### Text block
>>>
Collision Course in the South China Sea?


The United States and Chinese navies have just narrowly avoided a dangerous collision. This was not an accident but an escalation, a show of force on the part of the People’s Liberation Army Navy (PLAN) to drive out the US Navy from what China considers its territorial waters in the South China Sea.

On Tuesday, the USS Decatur, conducting a Freedom of Navigation Operation in the surrounding waters of a Chinese-claimed artificial island in the South China Sea, was forced to make a sudden course change to avoid collision with a Chinese navy vessel making ‘aggressive manoeuvres’. Tensions have been on the rise between Washington and Beijing over a variety of disputes, but this is the closest the two have come to a potential clash in years. The episode serves as an important reminder that the South China Sea dispute is both very real and active, and the potential for a clash should never be underestimated. It also begs the question of whether the escalation and confrontational stance on the part of the Chinese is limited to opposing Freedom of Navigation Operations (FONOPs) conducted by the US in the region, or whether this represents a new modus operandi of the People’s Liberation Army Navy (PLAN) that other navies can also expect to confront, should their vessels be found in the area.

The United States formally established its FONOPs programme in 1979 to support the US national interest of freedom of the seas and has since exercised its right to ‘innocent passage’ as allowed under the UN Convention of the Law of the Seas (UNCLOS) in the South China Sea. These operations have included sailing within 12 nautical miles from the coasts of China’s militarised, artificial islands in the South China Sea. From October 2016 to September 2017, the US conducted several FONOPs explicitly against what it considers China’s excessive maritime claims in this region.  

FONOPs are often met with repeated radio warnings by the Chinese, urging US military ships and aircraft to ‘leave immediately’. Philippine military aircraft similarly conducting maritime air surveillance in the area have been met with more direct and explicit warnings, being told to ‘leave immediately and keep off to avoid misunderstanding’. More recently, during the FONOP in the South China Sea by the UK Royal Navy’s HMS Albion, the British ship was shadowed by an ‘irresponsibly close’ Chinese warship and met with low flyovers by Chinese jets.

The confrontation is also heating up at the political level. US Defence Secretary James Mattis has accused China of ‘intimidation and coercion’ through its deployment of weapons systems on its artificial islands, while the Chinese Ministry of Foreign Affairs has on past occasions stated that US FONOPs ‘violated China’s sovereignty and security interests’. Likewise, the arrival of the UK’s HMS Albion was met with complaints at what was deemed by Beijing to be British ‘provocation’.
<<<
### Dataset extract
>>>
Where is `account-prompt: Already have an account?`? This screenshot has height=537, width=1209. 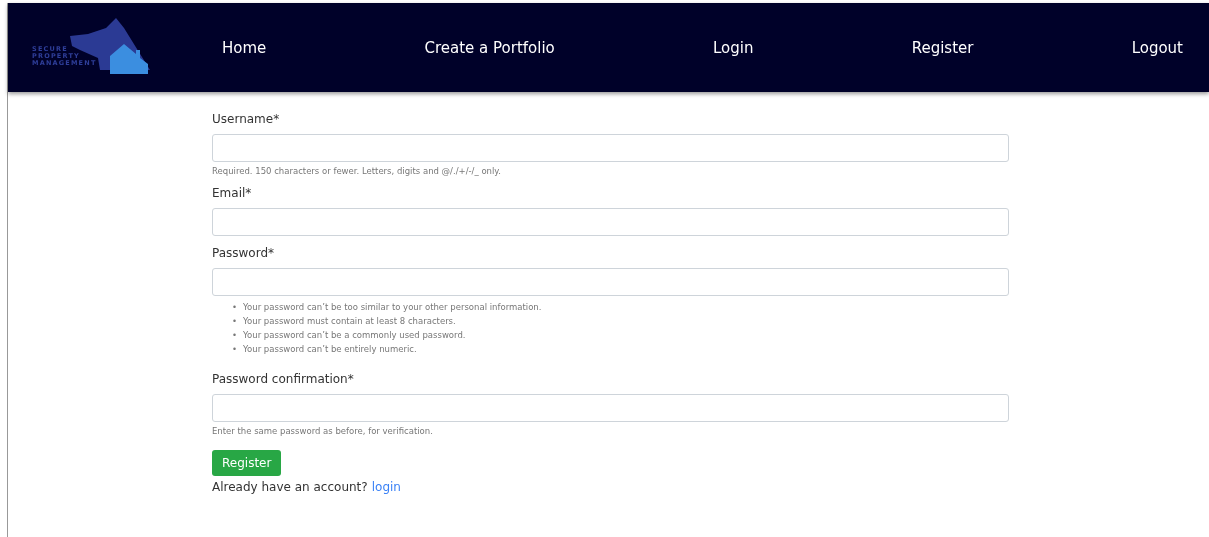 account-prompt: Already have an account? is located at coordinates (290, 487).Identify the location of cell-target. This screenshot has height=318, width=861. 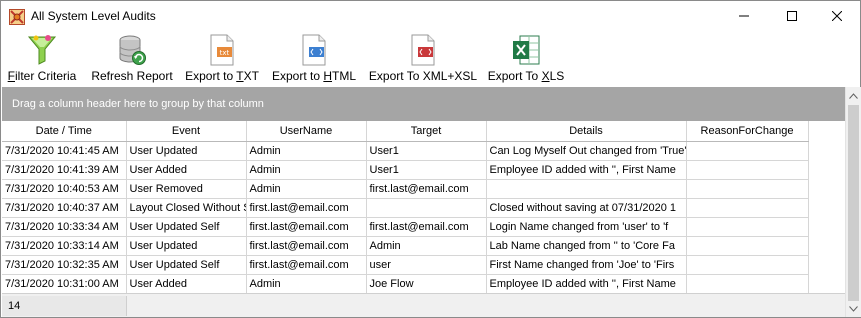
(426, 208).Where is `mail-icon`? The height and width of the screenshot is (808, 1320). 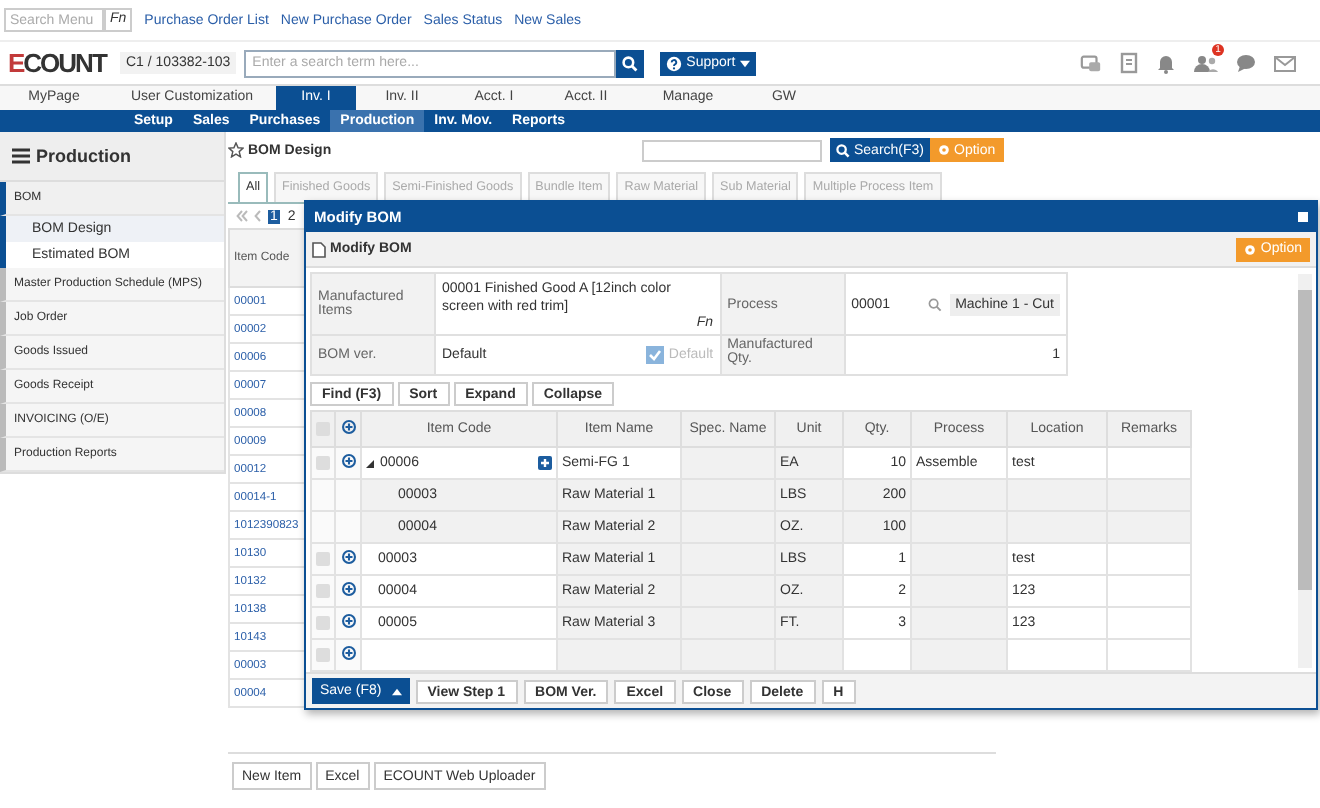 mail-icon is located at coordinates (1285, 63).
<<<
### Required tasks
**A.** List every phrase set in quotation marks in the paragraph of the South China Sea article that begins "The confrontation is also heating up".
**B.** From the South China Sea article, copy the passage from "The United States and" to "waters in the South China Sea." without changing a word.

### Responses per task
**A.**
intimidation and coercion
violated China’s sovereignty and security interests
provocation

**B.**
The United States and Chinese navies have just narrowly avoided a dangerous collision. This was not an accident but an escalation, a show of force on the part of the People’s Liberation Army Navy (PLAN) to drive out the US Navy from what China considers its territorial waters in the South China Sea.